According to the complaint, in January 2011, she hurt her ribs after she fell asleep and fell off a kitchen chair. When the pain did not lessen and it hurt to breathe, she went to the emergency room on Feb. 3. The family set up 24-hour care in Turner’s home as instructed. But when she didn’t get better she went to Dr. Larry Labul as a direct admit patient to FMH on Feb. 8, as recommended by her primary care physician.

Labul ran a number of tests and put her initially on steroids, antibiotics and other medicines and increased her oxygen in an effort to help her breathe better. He was initially treating her for pneumonia in case she had it which was appropriate care, Sachs said. Labul changed his assessment and plan after reviewing tests, Sachs said. Labul was trying to determine what was going on with Turner and the tests ruled out pneumonia, Sachs said.

Smith testified Wednesday that her mother died when she was young and she went to live with her grandmother. Turner raised her and was more like a mother, Smith said.

She testified she didn’t recall ever seeing her grandmother smoke but on cross examination by defense attorney Shana Solomon, Smith was shown a medical record that showed her grandmother had smoked for 39 years before she quit decades ago. Smith also learned from documents shown in court that Turner was diagnosed with chronic obstructive pulmonary disease years before she started helping her grandmother with her care.

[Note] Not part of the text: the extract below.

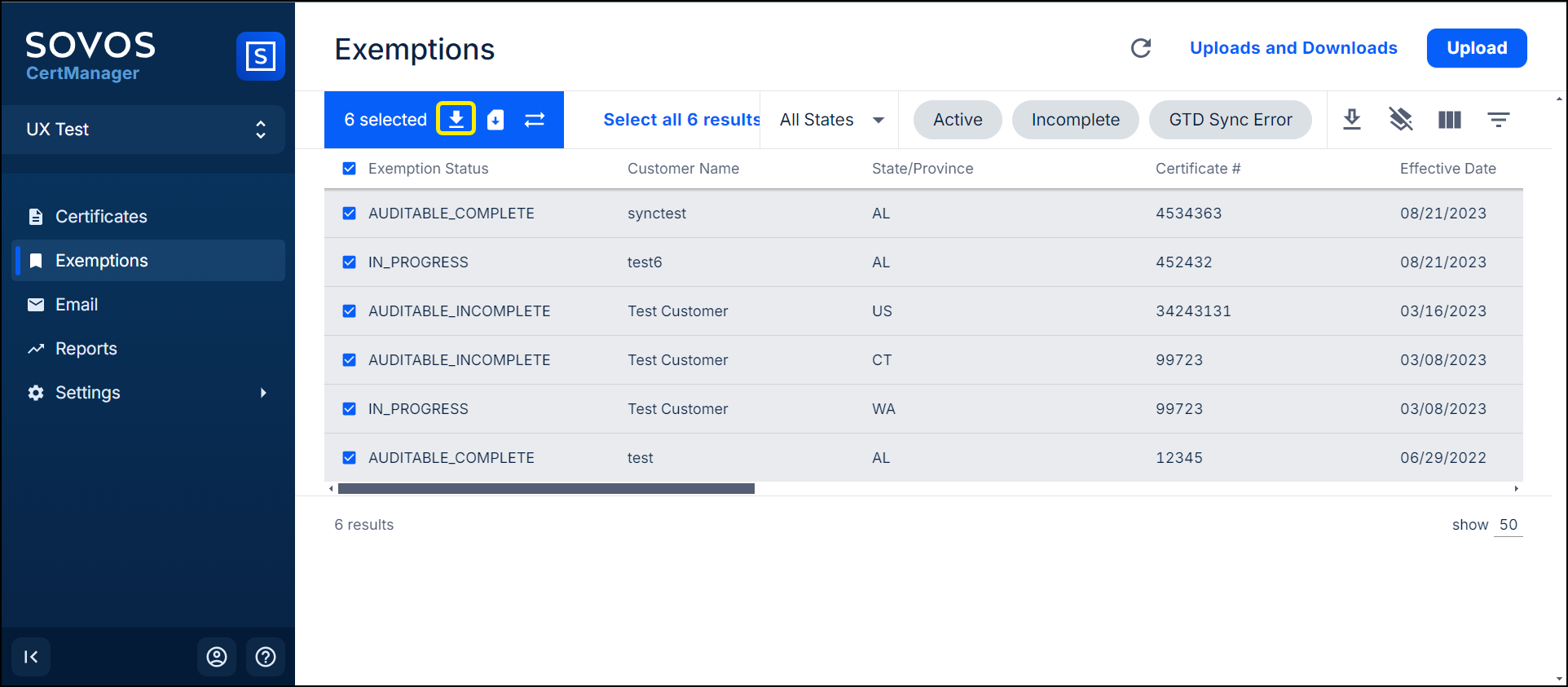
Task: Click the refresh icon near Uploads and Downloads
Action: click(x=1141, y=48)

A number of Turner’s medical records from doctor and hospital visits shown in the courtroom sometimes had COPD, which stands for chronic obstructive pulmonary disease, listed in her medical history and other times did not. In June of 2010, COPD was not on the list.

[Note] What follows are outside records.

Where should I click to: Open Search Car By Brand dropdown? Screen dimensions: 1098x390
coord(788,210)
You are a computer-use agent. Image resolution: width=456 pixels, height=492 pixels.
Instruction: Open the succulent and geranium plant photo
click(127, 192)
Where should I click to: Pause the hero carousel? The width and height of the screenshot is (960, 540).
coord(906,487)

A witness for the defense said on Tuesday that the lung diseases Turner had were forms of COPD.


Smith testified that her grandmother was still able to do things for herself up until she went into the hospital in February, and even cooked a turkey dinner for the family in November 2010.

Turner made a decision while in the hospital in February 2011 that she would go to a skilled nursing facility to recover when it was known that was where she needed to go. That was important to Smith, who knew her grandmother did not want to go, Smith said.

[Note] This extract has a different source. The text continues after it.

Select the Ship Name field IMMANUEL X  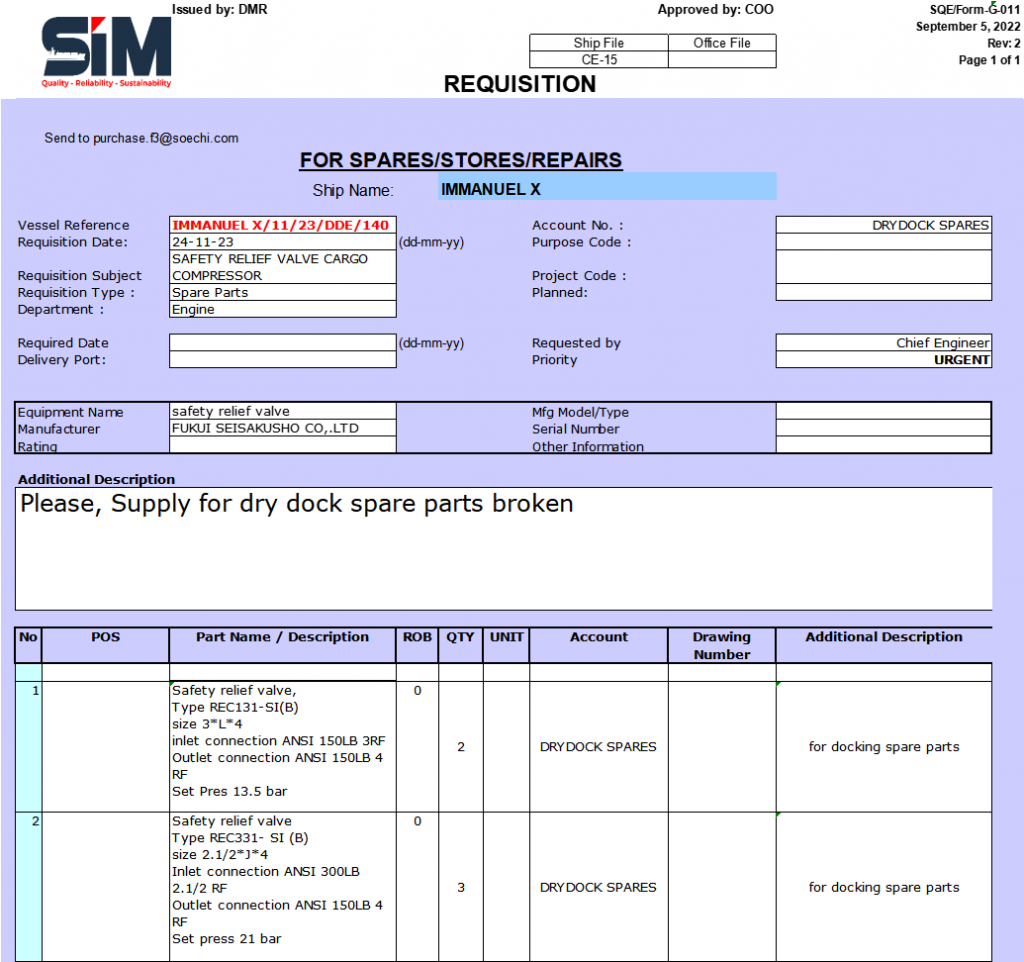[606, 187]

Turner died suddenly a couple hours after being taken by Page to Orchard Park nursing home on Feb. 11. Page described her grandmother as gasping for breath and grabbing her arm. She had never seen Turner like that, she said. Page testified that she had been told at the hospital Turner did not qualify for an ambulance.

According to testimony, the following Monday, Smith met with the director of nursing at FMH and another hospital official. She wanted to know what the criteria for discharging her grandmother was and why she didn’t qualify for an ambulance. They didn’t have the answers, Smith said.

She testified she was told she would be involved in the medical review of what happened but was never called to participate. Smith said she was supposed to get some answers but it could take up to 45 days. When 45 days were up, she never heard from the hospital. She made some calls and left messages but those calls were never returned, Smith said.

She was eventually told the investigation was concluded and a copy would be put in the mail after the phone call. Instead she received a letter in June 2011 from an FMH vice president telling her they were sorry for her loss and that her grandmother had passed away after being transferred to nursing home, according to the letter shown in court. It also stated Turner was appropriately discharged and met the medical criteria to be transferred.


It also stated that they did “not find reasons for her sudden death that was related to the care she received at the hospital.” It said Smith could come in to see the director of care management to review her grandmother’s medical record and the criteria used to make the decision for the transfer.

Smith said she did not call because she had made several calls prior to the letter and they were never returned. She said she had taken other action.